Transportes mais baratos impõem mais e melhores transportes públicos
ECONOMIA O alagamento do passe social intermodal e a redução do seu preço, efectivados em Abril deste ano, têm um grande alcance social e económico, ao mesmo tempo que tornam ainda mais urgente o substancial reforço do investimento no sistema de transportes públicos, há muito reclamado pelo PCP e pela CDU.
Em dois meses e meio o sistema de transporte público ganhou 100 mil novos utentes
Dois meses e meio após ter entrado em vigor, o alargamento dos passes está a ter as consequências positivas que se previa: aumento significativo do orçamento disponível das famílias e, até ao momento, um acréscimo de mais 100 mil utilizadores no sistema de transportes públicos, um número que deverá aumentar assim que sejam implementadas as restantes medidas previstas, como o «passe família», o desconto de 50 por cento para os reformados na Área Metropolitana do Porto ou a extensão dos novos passes aos locais e carreiras onde ainda não vigoram, ou se inicie o novo ano lectivo.
Concretizada que está, no essencial, esta importante medida (ver caixa), a pressão está agora do lado da oferta. E a cada dia que passa – com particular visibilidade desde a entrada em vigor dos novos passes – são mais evidentes as insuficiências que persistem e se agravam na generalidade dos operadores, fruto das privatizações, do desmantelamento de grandes empresas (como a Rodoviária Nacional e a CP), do desinvestimento: poucas carreiras, trabalhadores em número insuficiente, deficiente manutenção, avarias frequentes, degradação de veículos e estações. Em consequência de tudo isto, é raro o dia em que não se verificam atrasos ou supressões de carreiras, sejam elas ferroviárias, rodoviárias ou fluviais. O problema é geral e geral tem de ser, também, a solução.
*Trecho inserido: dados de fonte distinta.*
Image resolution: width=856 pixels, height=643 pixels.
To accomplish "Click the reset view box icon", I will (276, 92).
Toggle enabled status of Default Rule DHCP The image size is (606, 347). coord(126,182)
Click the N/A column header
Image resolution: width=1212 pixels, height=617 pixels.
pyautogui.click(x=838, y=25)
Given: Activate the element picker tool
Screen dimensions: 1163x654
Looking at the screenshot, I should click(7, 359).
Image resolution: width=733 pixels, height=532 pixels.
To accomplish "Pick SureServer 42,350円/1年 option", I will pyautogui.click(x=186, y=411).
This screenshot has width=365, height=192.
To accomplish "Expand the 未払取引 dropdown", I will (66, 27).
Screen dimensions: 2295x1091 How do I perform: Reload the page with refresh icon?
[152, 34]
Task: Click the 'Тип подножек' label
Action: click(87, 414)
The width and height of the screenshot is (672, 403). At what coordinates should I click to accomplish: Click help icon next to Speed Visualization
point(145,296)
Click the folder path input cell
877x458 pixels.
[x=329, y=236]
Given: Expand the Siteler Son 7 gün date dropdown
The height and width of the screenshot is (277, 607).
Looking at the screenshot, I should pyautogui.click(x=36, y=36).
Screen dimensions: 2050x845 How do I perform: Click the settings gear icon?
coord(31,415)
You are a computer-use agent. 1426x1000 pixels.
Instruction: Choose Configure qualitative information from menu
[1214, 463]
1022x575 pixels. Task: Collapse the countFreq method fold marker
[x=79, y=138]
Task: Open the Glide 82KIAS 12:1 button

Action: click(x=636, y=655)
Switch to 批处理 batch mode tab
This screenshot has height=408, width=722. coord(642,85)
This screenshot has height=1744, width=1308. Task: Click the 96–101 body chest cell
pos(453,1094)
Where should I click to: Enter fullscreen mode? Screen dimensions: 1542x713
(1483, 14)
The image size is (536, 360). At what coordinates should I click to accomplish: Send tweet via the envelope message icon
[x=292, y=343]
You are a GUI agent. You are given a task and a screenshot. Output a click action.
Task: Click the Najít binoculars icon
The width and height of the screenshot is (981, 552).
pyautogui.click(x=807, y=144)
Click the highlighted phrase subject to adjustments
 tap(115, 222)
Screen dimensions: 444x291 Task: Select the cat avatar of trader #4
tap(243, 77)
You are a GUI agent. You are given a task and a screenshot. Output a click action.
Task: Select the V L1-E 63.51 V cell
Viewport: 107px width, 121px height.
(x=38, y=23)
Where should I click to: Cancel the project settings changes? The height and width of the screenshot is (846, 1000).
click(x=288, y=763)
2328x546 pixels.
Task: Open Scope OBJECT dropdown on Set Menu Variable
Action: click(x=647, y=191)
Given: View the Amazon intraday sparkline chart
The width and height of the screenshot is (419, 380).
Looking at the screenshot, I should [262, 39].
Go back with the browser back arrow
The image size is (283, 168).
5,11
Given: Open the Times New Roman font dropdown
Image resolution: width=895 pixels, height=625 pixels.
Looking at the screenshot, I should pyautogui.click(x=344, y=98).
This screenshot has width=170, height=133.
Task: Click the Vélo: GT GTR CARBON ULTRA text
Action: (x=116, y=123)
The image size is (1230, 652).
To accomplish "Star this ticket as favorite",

Nesse sentido, na apresentação de algumas das linhas essenciais do programa eleitoral do PCP, no início da semana passada, Jerónimo de Sousa apontou como prioridade da próxima legislatura a elaboração e implementação de um «programa extraordinário de investimento no sector dos transportes públicos», de modo a dar resposta imediata à «carência de oferta há muito verificada». Segundo os princípios gerais anunciados (o programa eleitoral só será divulgado em Julho), esse investimento deverá ser canalizado para a contratação imediata dos «trabalhadores em falta nas áreas das oficinas de reparação e manutenção e da operação» e para a aquisição de material circulante, desde logo para os serviços urbanos e suburbanos.
Investimentos urgentes
As carências não se limitam às áreas metropolitanas de Lisboa e do Porto, longe disso, mas são aí particularmente sentidas. No distrito de Lisboa, a CDU tem em curso uma campanha de esclarecimento intitulada «O alargamento do passe já conseguimos! Avançar é preciso: mais comboios, mais barcos, mais autocarros, mais trabalhadores é possível!», onde resume as reivindicações essenciais para alcançar o objectivo de massificar o uso do transporte público na Área Metropolitana: à cabeça está o «aumento da oferta em quantidade, qualidade e fiabilidade».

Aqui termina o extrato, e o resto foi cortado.